Rich-result enhancements layered on top:

  • Key moments. Add a hasPart array of Clip items, each with name, startOffset, and url carrying a #t= fragment. Google parses YouTube chapters automatically, so YouTube-hosted videos get key moments without explicit Clip schema.
  • Live streams. Add publication with BroadcastEvent and isLiveBroadcast: true.
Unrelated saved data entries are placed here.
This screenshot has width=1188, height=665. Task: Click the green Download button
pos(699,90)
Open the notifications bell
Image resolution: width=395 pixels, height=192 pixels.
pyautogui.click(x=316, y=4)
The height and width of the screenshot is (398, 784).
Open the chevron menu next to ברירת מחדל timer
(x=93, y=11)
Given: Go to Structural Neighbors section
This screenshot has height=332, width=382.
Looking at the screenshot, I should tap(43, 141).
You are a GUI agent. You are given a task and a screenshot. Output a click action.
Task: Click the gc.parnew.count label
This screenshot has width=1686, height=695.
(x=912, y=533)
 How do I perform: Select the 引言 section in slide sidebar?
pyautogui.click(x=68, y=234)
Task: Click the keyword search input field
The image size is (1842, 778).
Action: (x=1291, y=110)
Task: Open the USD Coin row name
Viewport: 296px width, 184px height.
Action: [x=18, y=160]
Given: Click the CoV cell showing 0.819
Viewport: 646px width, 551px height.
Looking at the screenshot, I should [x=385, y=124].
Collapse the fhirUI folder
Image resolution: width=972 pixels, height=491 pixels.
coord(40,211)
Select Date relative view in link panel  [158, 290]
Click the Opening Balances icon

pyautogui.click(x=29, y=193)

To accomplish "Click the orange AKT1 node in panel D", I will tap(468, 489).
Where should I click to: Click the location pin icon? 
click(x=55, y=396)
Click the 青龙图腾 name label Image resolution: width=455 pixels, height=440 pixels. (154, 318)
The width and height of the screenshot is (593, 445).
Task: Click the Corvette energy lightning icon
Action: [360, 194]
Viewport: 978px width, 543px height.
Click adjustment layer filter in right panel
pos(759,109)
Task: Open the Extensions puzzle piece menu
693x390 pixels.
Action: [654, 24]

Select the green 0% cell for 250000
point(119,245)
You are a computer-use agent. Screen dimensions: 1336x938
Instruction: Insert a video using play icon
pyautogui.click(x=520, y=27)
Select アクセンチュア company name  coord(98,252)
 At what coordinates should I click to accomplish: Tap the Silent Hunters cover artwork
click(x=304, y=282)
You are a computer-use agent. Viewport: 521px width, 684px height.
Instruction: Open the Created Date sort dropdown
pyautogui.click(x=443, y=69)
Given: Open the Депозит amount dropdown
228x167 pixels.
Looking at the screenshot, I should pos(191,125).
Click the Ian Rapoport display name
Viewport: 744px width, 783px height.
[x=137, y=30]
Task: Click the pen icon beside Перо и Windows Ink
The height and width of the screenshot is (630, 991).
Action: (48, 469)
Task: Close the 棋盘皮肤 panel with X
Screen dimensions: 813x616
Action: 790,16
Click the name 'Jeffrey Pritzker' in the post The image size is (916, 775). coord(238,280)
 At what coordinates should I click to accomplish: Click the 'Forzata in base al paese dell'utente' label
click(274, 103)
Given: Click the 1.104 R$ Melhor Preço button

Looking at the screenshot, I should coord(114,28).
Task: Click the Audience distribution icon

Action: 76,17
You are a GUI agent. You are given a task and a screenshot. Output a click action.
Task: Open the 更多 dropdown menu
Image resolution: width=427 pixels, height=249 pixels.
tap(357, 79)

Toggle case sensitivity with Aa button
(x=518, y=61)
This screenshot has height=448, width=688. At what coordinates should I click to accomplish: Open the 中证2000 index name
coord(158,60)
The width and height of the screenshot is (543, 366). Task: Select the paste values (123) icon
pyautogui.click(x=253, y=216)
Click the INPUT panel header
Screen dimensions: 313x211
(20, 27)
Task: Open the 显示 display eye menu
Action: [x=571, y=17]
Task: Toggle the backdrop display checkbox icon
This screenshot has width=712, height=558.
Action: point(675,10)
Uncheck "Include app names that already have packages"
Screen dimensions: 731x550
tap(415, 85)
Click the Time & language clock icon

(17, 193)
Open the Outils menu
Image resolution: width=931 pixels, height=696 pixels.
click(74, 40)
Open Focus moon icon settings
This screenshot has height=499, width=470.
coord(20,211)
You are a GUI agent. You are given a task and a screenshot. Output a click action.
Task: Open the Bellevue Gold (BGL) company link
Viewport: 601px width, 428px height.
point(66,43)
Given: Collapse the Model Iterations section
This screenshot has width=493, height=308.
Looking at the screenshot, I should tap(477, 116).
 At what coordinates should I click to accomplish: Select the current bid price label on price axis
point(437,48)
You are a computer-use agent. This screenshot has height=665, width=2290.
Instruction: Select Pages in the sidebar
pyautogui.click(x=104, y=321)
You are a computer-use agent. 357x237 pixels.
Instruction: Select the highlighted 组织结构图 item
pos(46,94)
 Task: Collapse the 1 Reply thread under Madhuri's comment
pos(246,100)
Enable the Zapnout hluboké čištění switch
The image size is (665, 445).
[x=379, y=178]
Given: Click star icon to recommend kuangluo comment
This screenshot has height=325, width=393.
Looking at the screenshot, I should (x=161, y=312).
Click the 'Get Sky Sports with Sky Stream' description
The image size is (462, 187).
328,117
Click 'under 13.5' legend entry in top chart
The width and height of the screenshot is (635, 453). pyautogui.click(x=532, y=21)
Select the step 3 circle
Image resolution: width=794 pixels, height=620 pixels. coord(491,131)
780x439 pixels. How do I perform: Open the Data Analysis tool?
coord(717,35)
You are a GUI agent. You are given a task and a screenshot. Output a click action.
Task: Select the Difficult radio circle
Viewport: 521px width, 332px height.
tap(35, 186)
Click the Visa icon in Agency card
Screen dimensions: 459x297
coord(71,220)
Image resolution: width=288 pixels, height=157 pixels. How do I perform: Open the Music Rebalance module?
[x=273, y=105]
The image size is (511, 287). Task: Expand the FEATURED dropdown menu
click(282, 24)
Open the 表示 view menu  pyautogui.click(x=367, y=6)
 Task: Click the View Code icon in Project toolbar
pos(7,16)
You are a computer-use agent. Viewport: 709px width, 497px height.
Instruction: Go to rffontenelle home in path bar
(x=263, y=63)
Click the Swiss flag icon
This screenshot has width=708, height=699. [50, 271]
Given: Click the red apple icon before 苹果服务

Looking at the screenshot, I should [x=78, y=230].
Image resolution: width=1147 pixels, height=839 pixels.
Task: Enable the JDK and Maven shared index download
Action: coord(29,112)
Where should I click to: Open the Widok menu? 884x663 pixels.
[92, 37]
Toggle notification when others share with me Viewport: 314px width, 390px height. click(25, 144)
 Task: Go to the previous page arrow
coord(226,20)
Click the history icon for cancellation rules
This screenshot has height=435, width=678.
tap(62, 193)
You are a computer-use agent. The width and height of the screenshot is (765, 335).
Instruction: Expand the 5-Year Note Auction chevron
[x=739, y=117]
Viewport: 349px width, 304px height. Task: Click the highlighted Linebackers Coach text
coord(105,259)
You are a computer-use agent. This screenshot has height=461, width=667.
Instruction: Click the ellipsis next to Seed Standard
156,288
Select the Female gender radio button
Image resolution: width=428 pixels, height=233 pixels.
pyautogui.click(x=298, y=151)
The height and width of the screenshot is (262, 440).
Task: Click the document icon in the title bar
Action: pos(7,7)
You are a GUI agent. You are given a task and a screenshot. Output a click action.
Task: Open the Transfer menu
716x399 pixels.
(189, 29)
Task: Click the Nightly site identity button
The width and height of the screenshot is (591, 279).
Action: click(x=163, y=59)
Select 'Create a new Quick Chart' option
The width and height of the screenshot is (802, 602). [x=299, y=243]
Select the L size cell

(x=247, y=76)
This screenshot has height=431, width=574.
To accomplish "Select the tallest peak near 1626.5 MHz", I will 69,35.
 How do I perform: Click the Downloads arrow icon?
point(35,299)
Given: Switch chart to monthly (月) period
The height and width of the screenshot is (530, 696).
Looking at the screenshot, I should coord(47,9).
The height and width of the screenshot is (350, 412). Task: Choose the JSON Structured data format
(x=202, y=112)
Use the Indexing API's video-live notification to push the live state in real time — without it, the LIVE badge appears late or not at all.
  • Family-friendly / age restrictions. contentRating flags content as for general or restricted audiences.

Common validation errors flagged in Search Console's Rich Results report:

  • uploadDate missing the time component or timezone.
  • thumbnailUrl returning a 4xx, behind a login wall, or smaller than the 60×30 px minimum.
  • duration formatted as 4:33 instead of ISO 8601 PT4M33S.
  • contentUrl pointing to a YouTube watch URL (not allowed) instead of the direct file or YouTube embedUrl.
  • Missing description on autogenerated VideoObject from CMS plugins.

The agreement principle applies here as everywhere: what's in the schema must match what users see. Mark up a duration of 10 minutes when the actual video is 30 seconds, and the page is at risk for a structured-data manual action.

Common misconceptions

  • "VideoObject guarantees a video rich result." It's an eligibility prerequisite, not a guarantee. Google decides per-query whether to render the rich result based on relevance and quality.
  • "Schema and a sitemap are interchangeable." They overlap but serve different roles. Schema provides per-page metadata; the video sitemap helps Google discover which pages contain videos in the first place. Both are recommended for serious video sites.
  • "Live-stream schema turns on by itself when you go live." No. The live state must be signaled, ideally through the Indexing API's video endpoint. Static schema with isLiveBroadcast: true left on after the stream ended creates contradictory signals.
  • "Video schema requires a self-hosted file." A YouTube embedUrl works. The schema validator accepts it; Google will render the rich result against it.